By Myrna M. Velasco – December 20, 2022, 9:19 AM
from Manila Bulletin

State-run Power Sector Assets and Liabilities Management Corporation (PSALM) is lining up the 728-megawatt Caliraya-Botocan-Kalayaan (CBK) hydropower plant next in the auction block for the continuing privatization of government-owned power assets.

According to PSALM President and CEO Dennis Edward A. Dela Serna, a two-step process of divestment is currently being explored for the biggest hydropower facility in the Luzon grid. The sale is targetted by 2024.

“The CBK plant has IPP (independent power producer) contract until 2026, so one of the ways we’re looking at is IPPA (IPP Administrator) first; then once the plant is turned over, we will go for full privatization,” he explained.

Under an IPPA arrangement of asset divestment, it will be the supply contract first of the plant that shall be handed over to the private sector buyer – and the taker will be the one to sell or trade the capacity of that plant to off-takers or offer it via the Wholesale Electricity Spot Market.

“For CBK, we already had investor forum, so the turnover date for CBK is in 2024. So that’s proceeding after we privatize Casecnan (hydro plant) next year,” he stressed.

The CBK hydropower plant is currently under a 25-year build-rehabilitate-operate-transfer (BROT) contract with its Japanese operator, the joint venture of Electric Power Development Company Ltd. (JPower) and Sumitomo Corporation.

Back in 2016, PSALM explored the possibility of the facility’s buyout, but that plan was never concretized, hence, the next option of the current administration is to finally pursue its privatization.

The CBK plant is one of the four remaining large-scale power assets previously transferred to PSALM from precursor-owner National Power Corporation. The others are the 165MW Casecnan hydropower plant which is due for divestment next year; the 932MW Agus-Pulangui hydropower complex in the Mindanao grid; and the 210MW Mindanao coal plant.

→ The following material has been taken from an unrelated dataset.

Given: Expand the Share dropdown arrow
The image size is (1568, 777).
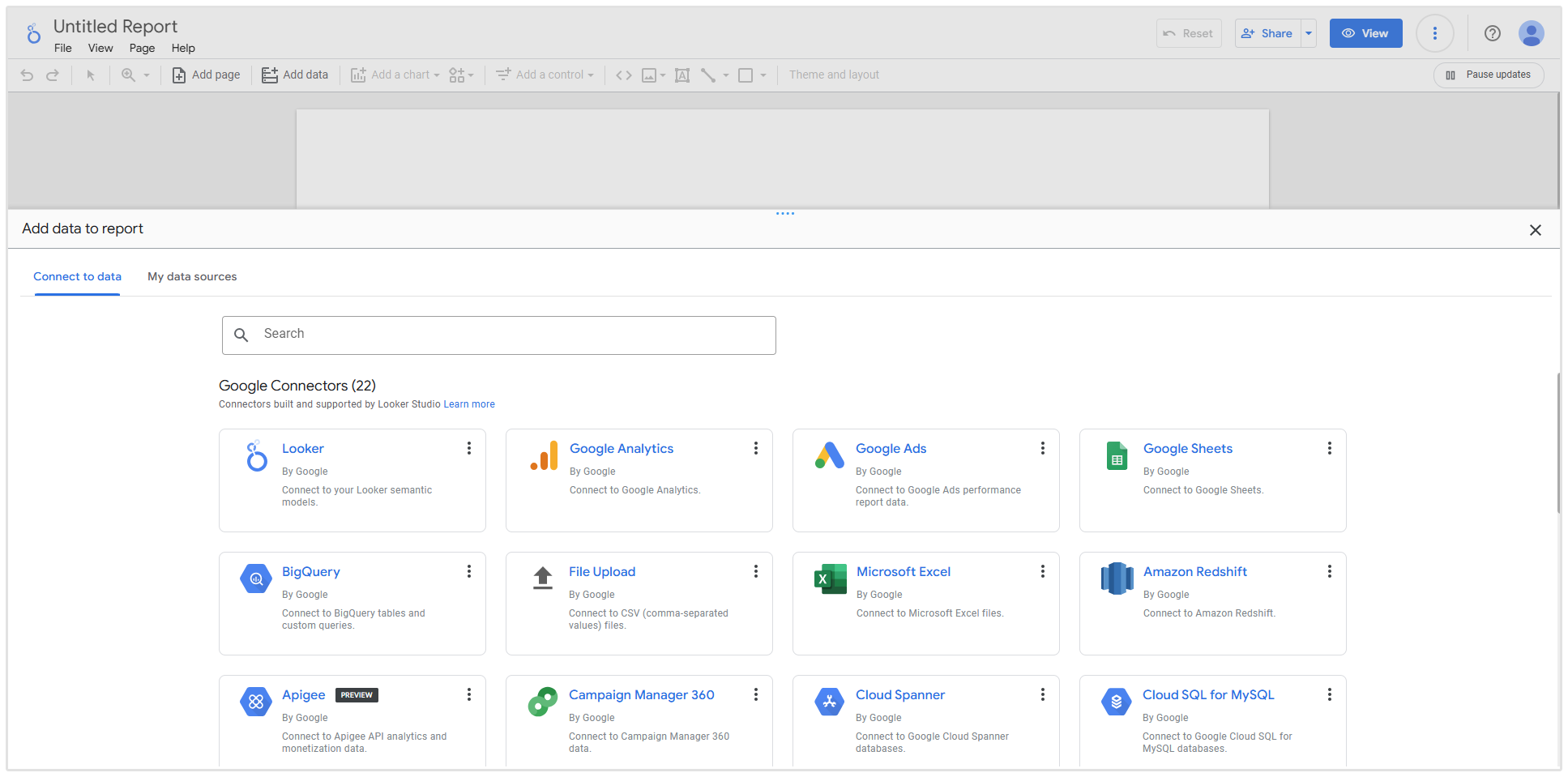Looking at the screenshot, I should tap(1309, 33).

On the Agus-Pulangui asset, he indicated that there is currently no concrete decision for its proposed privatization; and PSALM will need to seek first the imprimatur of Congress on that.

“For Agus-Pulangui, no plans because it requires Congressional approval under the EPIRA (Electric Power Industry Reform Act),” Dela Serna said.

He added that in the case of the Mindanao coal plant, the company has yet to get final guidance from its principals at the Department of Finance (DOF) and Department of Energy (DOE) if the planned energy transition mechanism (ETM) financing package for the facility will still be pursued.

“In the past administration, the Mindanao coal plant was being offered under ETM…there are discussions with consultants — whether or not that is still the plan under the current administration is to be determined,” the PSALM chief executive emphasized.